Google ha stretto collaborazioni con alcuni dei più grandi sistemi ospedalieri degli Stati Uniti e con i più rinomati fornitori di servizi sanitari, molti dei quali di vasta portata. In pochi anni, la società ha raggiunto la capacità di visualizzare e analizzare decine di milioni di cartelle cliniche di pazienti americani, secondo un'analisi del Wall Street Journal.

La prospettiva che i giganti della tecnologia stiano accumulando quantità enormi di documenti sanitari ha sollevato preoccupazioni tra legislatori, pazienti e medici, che temono che tali dati sensibili possano essere utilizzati senza la conoscenza o il permesso degli individui.

Google sta sviluppando uno strumento, simile al suo motore di ricerca principale, in cui le informazioni sui pazienti vengono archiviate e raccolte nei propri server, e analizzate dagli ingegneri dell'azienda. Il portale è progettato per l'uso da parte di medici e infermieri, oltre che dai pazienti stessi.

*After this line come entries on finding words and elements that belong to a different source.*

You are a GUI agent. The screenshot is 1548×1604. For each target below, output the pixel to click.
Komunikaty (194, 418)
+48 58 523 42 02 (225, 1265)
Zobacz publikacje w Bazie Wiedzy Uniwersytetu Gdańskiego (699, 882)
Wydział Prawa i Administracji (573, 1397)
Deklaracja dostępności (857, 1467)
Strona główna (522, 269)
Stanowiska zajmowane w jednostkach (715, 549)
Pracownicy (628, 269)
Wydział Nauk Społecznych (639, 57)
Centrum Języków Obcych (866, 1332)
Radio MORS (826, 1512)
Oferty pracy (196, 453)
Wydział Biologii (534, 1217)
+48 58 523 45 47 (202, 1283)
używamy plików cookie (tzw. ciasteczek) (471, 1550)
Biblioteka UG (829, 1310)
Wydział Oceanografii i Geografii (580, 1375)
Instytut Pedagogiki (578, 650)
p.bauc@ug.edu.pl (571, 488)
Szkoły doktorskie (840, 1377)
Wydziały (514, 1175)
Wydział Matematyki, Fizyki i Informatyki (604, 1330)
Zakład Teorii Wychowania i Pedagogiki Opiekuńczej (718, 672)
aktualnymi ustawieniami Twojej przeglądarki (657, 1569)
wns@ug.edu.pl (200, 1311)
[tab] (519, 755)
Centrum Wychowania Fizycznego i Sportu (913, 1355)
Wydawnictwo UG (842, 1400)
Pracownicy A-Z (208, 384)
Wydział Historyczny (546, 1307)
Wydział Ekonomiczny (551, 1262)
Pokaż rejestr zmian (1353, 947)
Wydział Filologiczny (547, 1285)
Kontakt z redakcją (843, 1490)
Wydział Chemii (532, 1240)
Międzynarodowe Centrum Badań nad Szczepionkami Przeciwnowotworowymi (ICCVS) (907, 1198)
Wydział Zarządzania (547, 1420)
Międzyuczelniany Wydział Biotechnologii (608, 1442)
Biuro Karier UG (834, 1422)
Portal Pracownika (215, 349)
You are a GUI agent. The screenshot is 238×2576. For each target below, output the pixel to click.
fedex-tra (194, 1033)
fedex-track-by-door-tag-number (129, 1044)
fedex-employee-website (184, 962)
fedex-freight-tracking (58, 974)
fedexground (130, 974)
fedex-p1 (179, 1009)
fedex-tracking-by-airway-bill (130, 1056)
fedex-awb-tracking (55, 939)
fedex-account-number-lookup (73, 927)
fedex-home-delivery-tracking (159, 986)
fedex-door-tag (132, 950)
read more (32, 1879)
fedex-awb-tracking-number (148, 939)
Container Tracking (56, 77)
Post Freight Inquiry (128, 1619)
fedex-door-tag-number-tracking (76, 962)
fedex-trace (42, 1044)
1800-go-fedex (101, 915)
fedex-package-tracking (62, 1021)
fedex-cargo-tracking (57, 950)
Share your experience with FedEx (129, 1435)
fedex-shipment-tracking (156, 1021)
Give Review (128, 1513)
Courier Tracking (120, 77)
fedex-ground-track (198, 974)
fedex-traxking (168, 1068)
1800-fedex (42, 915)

I dirigenti di Google affermano che la condivisione dettagliata dei dati sarà utilizzata per migliorare le ricerche sulla salute. L’ampio utilizzo di dati aiuta ad alimentare gli algoritmi che Google sta creando per rilevare il cancro ai polmoni, le malattie degli occhi e le lesioni ai reni. Mentre i dirigenti sanitari sono contenti di poter usufruire di migliori sistemi di registrazione elettronica per ridurre i tassi di errore e ridurre le scartoffie.

L'informazione medica è forse l’ultima area di dati personali che resta da conquistare per le società tecnologiche. Gli sforzi in tal senso di altri giganti della tecnologia come Amazon e IBM affrontano lo scetticismo da parte di medici e pazienti. Ma nonostante i campanelli d’allarme riguardo alla privacy, sono in molti a credere che ciò possa portare più benefici che altro.
Google e i suoi partner affermano che i dati dei pazienti che vengono condivisi sono aggregati senza informazioni personali come nomi e date di nascita, e che serviranno per diagnosticare più rapidamente le malattie.

"Non puoi mettere le conoscenze in una scatola" ha dichiarato Deven McGraw, consulente della holding Alphabet, di cui fa parte Google. “Se le persone possono imparare le cose, le macchine possono imparare le cose meglio e più velocemente”.

Anche in Italia la cattiva abitudine di consultare il web ai primi sintomi per auto-diagnosticare la probabile patologia si è sempre più diffusa negli ultimi anni. Con una media di 4 miliardi di ricerche web l’anno – 95 per utente – e con un tasso di crescita del 14%, sono milioni gli italiani che, in presenza di piccoli disturbi, si sono rivolgono al web in cerca di informazioni. Il rischio è quello di incappare in fake news o diagnosi errate, ma le analisi dicono che in futuro ci rivolgeremo sempre più all’intelligenza artificiale per la nostra salute. Speriamo che il Dottor Google impari in fretta come curarci.